In the case of Charles ‘Mask’ Lewis, all we’ve known for sure up to this point is the man driving the white Porsche that struck Mask’s Ferrari was under the influence, however it was still unclear if the two cars had engaged in some form of street racing or if Mask was under the influence himself that tragic night.

While the local authorities have yet to release an official statement on their findings from the investigation, Sherdog’s Loretta Hunt seems to have found the answers.

As is the case with those we cherish most, Lewis was gone too suddenly. He was on his way home from the gym with his girlfriend Lacey at 1 a.m., the only time he could fit working out into a hectic schedule. Lewis took pride in his deceiving physique, and many questioned he was really 45 years old, even after officials confirmed it.

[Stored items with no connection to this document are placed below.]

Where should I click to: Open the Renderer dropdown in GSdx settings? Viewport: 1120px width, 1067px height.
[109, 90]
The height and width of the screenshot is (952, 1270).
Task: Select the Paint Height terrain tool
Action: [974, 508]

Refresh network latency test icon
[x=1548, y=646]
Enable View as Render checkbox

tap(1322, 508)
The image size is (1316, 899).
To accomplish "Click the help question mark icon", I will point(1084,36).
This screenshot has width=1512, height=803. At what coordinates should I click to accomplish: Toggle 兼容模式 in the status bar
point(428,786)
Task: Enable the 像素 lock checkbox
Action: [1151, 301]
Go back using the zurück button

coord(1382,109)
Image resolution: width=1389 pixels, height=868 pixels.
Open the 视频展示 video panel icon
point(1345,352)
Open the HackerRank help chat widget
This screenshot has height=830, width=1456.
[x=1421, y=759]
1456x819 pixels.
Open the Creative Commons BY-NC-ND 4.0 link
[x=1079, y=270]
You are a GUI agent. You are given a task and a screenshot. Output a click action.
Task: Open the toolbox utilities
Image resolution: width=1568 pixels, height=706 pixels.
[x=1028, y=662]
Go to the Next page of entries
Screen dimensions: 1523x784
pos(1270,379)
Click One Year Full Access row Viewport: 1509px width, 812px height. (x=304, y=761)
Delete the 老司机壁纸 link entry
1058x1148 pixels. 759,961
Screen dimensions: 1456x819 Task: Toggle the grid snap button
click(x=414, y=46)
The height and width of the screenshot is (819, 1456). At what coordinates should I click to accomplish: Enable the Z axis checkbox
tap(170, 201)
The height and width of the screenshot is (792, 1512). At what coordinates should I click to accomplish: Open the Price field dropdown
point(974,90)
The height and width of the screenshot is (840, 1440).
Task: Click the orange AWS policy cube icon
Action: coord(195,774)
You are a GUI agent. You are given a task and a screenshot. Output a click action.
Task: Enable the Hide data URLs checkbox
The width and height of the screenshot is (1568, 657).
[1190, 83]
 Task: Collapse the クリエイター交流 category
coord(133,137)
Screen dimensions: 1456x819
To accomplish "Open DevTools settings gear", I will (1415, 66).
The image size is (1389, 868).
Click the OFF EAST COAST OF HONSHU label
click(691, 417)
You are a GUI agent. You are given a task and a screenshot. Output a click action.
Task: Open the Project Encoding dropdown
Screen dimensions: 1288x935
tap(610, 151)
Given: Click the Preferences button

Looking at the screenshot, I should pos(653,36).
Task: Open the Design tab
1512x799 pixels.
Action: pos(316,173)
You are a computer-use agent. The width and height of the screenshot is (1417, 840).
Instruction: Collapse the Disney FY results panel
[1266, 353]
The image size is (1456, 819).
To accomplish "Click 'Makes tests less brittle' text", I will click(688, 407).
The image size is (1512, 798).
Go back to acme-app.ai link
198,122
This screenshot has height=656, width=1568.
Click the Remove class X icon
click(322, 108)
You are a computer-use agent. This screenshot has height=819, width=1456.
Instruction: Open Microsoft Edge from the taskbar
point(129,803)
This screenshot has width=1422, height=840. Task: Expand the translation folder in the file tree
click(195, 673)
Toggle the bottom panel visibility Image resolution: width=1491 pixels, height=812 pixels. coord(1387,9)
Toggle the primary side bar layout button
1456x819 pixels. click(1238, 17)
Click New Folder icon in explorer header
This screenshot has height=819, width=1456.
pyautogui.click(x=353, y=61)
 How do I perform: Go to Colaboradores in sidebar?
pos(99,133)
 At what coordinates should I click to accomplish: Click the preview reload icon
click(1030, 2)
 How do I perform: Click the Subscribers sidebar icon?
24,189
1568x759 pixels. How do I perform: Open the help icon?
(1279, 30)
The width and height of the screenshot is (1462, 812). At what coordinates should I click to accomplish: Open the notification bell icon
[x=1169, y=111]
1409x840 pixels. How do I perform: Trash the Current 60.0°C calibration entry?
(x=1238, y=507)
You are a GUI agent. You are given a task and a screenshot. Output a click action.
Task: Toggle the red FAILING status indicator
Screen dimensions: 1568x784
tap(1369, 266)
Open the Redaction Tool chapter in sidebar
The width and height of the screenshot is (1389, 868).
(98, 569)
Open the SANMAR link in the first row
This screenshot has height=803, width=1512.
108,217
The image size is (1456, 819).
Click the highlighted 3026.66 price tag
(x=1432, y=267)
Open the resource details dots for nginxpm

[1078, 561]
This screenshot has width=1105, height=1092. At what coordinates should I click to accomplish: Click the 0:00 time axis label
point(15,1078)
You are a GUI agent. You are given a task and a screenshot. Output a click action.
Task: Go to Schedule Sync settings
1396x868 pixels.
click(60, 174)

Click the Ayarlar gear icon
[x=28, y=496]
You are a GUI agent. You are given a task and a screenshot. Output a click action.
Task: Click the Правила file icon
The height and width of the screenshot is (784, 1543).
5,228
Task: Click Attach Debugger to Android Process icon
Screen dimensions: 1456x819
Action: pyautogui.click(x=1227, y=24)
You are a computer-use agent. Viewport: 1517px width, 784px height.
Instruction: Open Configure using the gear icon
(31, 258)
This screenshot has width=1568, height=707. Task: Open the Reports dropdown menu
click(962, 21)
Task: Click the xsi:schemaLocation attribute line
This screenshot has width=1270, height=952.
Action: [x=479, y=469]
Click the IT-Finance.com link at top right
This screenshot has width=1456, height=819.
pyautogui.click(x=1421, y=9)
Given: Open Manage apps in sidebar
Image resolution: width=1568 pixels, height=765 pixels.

That night, Lewis and Lacey had decided to drive by a condominium apartment they had been looking into purchasing over the next few days. It is believed Lewis’ fire-engine red Ferrari occupied the middle lane when Jeffery Kirby and his companion came up along the left side in a white 1977 Porsche. At the scene, black skid marks snake up onto the median’s curb right as the road bends slightly, then drag for 500 or more feet across the three lanes. They indicate Kirby’s car bounced off the road’s island divider before t-boning into Lewis’ vehicle’s backend, sending the Ferrari into a 180-degree spin. The car traveled backwards before the driver’s side wailed directly into a cement light pole, slicing it into two parts.

It was the first time in a few months that Lewis had had the opportunity to enjoy the luxury ride he’d purchased over a year ago. The car had slept at a friend’s showroom until Lewis had been asked to bring it to a photo shoot that day for Dub magazine. High speeds didn’t seem unfathomable under the circumstances, though friends said they couldn’t see Lewis engaging in a dangerous street race for superiority. Lewis didn’t know Kirby, nor was Lewis believed to be drinking at the time. Lewis never touched alcohol, as many will attest, including his best friend and business partner Dan “Punk Ass” Caldwell.

To think that Jeff Kirby was 100% responsible for the fatal crash, in a way, makes the whole situation that much harder to swallow. Why the wrong person always seems to die in drunk driving incidents like these is something I’m not sure I’ll ever understand.